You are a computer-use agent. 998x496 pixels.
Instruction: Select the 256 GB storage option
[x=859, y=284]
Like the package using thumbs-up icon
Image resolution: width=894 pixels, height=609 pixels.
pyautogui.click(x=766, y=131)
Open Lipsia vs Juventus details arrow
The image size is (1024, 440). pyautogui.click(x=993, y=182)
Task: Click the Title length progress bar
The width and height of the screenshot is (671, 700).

========

DESCRIPTION OF THE TASK:
Every entry above should be retyped exactly as it appears.

RESPONSE AREA:
You are a computer-use agent. 998x496 pixels.
Instruction: Select the 256 GB storage option
[x=859, y=284]
Like the package using thumbs-up icon
Image resolution: width=894 pixels, height=609 pixels.
pyautogui.click(x=766, y=131)
Open Lipsia vs Juventus details arrow
The image size is (1024, 440). pyautogui.click(x=993, y=182)
Task: Click the Title length progress bar
The width and height of the screenshot is (671, 700).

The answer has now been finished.